I recently turned thirty-three, and I can confirm that it is indeed a strange time to have a birthday. I had been pretty convinced that 32 was going to be my most memorable birthday of my thirties. Oh, young and naive, thirty-two year old Jake, you had no idea. 

Thirty-two was going to be a standout birthday because of how I rang it in. It was the second year in a row of being out of state for my birthday. Thirty-one was Chicago. Thirty-two was South Dakota. I sat in a Wal-Mart parking lot in the minivan, which was also conveniently my lodging for the evening, about to eat my first meal of my thirty-second year: A lunchable, Nutty Bars, and cheese crackers. 

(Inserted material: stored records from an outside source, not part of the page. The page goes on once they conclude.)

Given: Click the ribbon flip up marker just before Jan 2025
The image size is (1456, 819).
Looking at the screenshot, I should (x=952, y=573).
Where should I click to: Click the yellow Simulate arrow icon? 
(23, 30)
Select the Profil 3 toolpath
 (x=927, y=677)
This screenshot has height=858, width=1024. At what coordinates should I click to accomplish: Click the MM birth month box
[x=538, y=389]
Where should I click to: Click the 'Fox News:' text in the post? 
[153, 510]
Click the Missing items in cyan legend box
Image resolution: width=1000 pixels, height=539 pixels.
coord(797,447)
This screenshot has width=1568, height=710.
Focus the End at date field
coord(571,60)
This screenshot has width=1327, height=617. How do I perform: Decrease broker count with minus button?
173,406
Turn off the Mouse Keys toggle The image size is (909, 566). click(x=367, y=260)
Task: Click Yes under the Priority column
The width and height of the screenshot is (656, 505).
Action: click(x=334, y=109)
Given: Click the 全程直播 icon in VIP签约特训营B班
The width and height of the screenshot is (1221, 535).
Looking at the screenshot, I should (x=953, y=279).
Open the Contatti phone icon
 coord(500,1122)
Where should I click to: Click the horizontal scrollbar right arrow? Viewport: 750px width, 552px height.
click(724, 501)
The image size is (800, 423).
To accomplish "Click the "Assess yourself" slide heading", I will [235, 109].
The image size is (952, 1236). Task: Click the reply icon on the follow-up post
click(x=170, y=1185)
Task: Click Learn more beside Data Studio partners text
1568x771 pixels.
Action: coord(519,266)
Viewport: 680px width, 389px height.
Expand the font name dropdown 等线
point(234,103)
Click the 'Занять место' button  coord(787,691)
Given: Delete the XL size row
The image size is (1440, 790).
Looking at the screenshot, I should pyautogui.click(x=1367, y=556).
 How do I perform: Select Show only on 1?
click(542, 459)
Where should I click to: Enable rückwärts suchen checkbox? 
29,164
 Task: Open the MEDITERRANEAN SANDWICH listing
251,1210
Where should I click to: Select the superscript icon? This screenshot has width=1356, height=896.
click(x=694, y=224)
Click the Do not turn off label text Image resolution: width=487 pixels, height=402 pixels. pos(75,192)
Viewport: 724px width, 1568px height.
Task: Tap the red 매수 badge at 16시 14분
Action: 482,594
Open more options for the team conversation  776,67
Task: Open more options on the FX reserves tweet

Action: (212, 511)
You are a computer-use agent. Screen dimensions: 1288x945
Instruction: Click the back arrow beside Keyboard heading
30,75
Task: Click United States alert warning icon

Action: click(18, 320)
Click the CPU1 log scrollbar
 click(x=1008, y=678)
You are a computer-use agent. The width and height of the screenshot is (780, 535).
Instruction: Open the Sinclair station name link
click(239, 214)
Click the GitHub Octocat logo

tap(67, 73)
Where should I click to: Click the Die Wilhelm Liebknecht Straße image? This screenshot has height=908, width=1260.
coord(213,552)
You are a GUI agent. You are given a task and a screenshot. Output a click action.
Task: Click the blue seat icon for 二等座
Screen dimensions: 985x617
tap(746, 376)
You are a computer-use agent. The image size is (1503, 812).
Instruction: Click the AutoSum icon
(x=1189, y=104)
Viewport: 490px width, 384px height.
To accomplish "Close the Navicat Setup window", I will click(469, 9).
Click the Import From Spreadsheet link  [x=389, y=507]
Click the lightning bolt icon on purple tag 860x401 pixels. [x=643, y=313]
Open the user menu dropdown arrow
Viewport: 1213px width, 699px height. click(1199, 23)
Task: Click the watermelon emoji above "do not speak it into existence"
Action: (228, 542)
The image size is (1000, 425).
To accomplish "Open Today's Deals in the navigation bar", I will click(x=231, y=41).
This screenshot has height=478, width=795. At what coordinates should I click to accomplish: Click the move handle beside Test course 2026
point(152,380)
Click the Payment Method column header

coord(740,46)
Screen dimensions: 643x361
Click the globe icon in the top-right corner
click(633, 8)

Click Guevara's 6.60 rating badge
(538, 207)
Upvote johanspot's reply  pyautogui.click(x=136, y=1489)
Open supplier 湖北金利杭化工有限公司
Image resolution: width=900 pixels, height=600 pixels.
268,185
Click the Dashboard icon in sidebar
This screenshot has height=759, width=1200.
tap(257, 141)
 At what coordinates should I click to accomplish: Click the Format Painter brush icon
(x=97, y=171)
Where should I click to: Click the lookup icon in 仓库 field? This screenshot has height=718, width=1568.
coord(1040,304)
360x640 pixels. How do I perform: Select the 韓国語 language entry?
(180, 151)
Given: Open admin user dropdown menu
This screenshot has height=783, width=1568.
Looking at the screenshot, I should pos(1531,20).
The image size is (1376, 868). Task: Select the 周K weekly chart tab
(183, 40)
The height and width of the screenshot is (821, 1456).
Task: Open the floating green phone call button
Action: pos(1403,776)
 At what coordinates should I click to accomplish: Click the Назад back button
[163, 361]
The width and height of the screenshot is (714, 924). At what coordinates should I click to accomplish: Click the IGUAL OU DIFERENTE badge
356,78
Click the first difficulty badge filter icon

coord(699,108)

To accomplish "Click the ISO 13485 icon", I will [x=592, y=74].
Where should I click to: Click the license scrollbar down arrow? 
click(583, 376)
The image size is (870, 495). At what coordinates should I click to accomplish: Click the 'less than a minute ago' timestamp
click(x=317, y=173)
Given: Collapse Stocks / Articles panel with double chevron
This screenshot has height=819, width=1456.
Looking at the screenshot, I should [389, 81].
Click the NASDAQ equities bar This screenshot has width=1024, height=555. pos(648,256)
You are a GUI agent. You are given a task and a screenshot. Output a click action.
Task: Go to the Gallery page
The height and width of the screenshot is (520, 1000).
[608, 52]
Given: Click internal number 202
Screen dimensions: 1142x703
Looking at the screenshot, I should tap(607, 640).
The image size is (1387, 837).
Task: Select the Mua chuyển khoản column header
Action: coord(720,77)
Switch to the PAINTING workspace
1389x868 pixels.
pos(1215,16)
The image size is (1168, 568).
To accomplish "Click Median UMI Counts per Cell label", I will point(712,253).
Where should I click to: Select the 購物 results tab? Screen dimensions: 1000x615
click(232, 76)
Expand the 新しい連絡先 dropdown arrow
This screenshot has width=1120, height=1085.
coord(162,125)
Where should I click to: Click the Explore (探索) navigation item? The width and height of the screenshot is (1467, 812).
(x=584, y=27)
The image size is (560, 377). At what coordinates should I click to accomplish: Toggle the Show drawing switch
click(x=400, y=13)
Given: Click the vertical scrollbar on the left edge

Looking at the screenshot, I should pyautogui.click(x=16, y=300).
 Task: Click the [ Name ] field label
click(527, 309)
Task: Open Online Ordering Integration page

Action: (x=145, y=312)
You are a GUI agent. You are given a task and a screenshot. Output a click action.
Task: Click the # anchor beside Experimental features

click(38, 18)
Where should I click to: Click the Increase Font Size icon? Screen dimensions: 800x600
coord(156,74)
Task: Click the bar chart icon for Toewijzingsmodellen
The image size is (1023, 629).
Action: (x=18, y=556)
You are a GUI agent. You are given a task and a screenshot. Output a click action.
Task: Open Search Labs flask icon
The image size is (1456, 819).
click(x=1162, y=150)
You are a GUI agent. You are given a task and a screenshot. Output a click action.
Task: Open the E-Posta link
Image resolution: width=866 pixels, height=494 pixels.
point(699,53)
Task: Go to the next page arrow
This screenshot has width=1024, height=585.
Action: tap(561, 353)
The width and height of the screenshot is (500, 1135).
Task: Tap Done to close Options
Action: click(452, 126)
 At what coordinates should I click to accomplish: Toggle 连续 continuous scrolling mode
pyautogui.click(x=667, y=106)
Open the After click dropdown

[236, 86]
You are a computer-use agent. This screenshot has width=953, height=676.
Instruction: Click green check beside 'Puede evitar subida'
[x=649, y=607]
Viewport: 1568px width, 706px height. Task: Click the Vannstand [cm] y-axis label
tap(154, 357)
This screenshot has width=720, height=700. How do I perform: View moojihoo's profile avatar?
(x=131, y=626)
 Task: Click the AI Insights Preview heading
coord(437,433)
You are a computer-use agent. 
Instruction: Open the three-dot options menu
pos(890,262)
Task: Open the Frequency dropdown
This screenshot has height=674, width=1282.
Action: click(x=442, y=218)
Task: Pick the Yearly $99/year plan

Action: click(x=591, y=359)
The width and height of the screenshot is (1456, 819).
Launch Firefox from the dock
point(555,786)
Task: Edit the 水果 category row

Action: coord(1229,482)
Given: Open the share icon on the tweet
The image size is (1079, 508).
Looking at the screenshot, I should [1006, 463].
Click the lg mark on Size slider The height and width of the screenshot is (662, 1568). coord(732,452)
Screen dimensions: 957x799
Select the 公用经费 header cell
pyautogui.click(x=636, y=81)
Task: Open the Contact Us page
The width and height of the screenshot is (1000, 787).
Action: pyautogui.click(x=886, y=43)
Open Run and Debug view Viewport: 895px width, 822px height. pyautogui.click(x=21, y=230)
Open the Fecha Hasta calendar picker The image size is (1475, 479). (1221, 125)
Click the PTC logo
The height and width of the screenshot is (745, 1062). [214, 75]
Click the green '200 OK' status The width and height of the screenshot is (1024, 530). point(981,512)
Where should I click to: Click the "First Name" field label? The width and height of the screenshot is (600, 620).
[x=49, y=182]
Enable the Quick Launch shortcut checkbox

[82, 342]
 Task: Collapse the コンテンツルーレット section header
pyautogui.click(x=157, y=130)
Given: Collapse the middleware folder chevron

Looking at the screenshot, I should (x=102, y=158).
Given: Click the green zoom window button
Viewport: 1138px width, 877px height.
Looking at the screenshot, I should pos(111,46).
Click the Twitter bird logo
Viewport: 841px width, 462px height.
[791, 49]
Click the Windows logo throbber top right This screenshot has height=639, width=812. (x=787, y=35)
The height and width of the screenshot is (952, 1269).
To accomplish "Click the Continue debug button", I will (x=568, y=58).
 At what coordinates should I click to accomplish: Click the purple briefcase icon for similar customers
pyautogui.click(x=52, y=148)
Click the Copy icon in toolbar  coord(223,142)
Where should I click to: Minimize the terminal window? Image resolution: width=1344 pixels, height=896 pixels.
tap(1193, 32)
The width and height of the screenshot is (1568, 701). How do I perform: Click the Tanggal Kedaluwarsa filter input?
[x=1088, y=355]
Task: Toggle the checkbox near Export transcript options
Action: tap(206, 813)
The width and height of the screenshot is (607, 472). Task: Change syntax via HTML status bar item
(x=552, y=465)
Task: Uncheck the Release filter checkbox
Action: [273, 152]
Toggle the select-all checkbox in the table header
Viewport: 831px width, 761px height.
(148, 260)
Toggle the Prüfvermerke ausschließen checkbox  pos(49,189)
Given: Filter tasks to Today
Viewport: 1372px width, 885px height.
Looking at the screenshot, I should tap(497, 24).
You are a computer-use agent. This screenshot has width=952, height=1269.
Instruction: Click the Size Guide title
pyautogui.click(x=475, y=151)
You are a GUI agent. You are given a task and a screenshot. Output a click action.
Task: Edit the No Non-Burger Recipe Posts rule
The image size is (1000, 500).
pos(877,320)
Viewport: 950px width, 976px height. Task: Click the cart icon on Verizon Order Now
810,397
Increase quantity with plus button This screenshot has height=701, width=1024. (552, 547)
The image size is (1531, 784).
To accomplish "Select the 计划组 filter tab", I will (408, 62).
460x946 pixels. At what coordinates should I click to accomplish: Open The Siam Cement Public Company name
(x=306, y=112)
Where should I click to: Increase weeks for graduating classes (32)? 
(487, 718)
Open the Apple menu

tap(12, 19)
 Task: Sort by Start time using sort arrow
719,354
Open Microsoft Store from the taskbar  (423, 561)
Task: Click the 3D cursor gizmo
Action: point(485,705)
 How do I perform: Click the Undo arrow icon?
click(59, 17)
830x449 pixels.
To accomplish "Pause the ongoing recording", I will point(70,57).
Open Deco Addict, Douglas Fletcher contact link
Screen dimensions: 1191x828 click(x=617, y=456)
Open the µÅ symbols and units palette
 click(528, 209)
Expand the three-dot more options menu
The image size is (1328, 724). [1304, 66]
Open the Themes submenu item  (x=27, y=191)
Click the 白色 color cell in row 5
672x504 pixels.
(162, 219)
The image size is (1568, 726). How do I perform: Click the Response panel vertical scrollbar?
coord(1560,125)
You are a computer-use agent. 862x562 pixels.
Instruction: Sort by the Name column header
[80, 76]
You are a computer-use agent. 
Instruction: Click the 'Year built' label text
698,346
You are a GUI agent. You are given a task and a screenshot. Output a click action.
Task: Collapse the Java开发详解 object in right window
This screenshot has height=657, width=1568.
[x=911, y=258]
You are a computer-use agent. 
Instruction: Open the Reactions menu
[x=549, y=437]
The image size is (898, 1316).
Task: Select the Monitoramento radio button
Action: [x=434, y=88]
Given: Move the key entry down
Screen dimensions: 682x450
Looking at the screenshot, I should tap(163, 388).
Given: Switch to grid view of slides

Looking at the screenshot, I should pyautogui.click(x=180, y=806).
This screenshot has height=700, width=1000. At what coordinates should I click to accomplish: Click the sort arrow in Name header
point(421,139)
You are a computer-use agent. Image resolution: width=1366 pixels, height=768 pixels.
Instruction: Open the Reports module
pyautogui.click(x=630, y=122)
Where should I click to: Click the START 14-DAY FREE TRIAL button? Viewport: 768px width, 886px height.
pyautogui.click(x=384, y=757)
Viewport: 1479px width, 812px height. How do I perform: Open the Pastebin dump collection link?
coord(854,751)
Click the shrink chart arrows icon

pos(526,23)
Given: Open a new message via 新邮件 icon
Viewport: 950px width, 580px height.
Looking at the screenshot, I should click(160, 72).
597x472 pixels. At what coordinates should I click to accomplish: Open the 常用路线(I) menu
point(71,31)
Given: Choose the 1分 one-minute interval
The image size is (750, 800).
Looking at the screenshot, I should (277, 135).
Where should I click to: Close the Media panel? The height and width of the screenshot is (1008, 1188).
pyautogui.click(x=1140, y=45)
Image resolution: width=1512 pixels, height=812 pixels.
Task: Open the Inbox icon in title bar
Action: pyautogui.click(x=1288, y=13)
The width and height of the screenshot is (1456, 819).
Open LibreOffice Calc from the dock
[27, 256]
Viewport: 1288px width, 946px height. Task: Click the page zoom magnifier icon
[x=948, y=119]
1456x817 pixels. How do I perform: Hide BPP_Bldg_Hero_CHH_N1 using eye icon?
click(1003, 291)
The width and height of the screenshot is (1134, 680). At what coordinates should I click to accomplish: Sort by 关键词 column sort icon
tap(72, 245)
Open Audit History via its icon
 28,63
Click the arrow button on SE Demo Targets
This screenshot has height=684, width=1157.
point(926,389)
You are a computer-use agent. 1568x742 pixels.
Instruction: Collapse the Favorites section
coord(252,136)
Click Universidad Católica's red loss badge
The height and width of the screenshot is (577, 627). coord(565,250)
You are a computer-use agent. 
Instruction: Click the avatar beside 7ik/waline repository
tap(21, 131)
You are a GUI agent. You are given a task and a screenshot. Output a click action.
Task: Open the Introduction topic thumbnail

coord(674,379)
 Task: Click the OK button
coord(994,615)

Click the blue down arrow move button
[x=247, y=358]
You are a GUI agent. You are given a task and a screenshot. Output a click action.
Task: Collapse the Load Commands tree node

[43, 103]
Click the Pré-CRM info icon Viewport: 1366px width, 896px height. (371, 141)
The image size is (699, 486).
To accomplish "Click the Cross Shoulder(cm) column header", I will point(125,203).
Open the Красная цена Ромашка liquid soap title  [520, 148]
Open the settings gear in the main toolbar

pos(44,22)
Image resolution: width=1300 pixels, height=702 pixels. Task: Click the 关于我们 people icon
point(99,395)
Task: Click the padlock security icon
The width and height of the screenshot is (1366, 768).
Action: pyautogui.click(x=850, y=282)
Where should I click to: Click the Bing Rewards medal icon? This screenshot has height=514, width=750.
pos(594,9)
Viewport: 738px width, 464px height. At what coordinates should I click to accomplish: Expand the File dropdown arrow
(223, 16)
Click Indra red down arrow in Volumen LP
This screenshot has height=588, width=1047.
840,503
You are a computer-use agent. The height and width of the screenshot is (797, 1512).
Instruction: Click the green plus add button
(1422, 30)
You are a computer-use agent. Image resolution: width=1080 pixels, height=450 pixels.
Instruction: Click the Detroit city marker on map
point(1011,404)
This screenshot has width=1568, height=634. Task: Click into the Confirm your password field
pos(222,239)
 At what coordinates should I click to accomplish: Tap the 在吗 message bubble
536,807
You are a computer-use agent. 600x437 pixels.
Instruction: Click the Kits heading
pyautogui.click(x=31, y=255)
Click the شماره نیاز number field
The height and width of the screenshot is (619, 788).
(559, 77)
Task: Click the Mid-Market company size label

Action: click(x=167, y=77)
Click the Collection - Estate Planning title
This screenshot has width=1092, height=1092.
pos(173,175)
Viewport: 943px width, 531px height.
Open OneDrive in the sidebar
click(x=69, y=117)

There are many things about being a folk singer that make you question your life choices. The sheer amount of fast food alone should call one's sanity into question. Bad nutritional habits don’t skim the surface of questionable life choices, but this was the one I was facing at thirty-two. It was honestly with joy that I peeled back the top of that Lunchable. I knew I should be thinking,”why is this a meal that a thirty-two year old human is okay with eating?”

I thought a lot about the last year of my music career in that parking lot. I had played in new states and shared stages with new folks. Bigger tours and shows were in the talks. Creatively, I finally felt like I understood my process a bit. The less sexy side of music is the rest areas, McDoubles, and hours of lost sleep from the racking guilt that comes from not working every second of the day.  

With every passing year, I get a little more reflective on who I am and have been. I think in the last year I’ve learned more about how to enjoy life, regardless of what storms or gas station meals come along.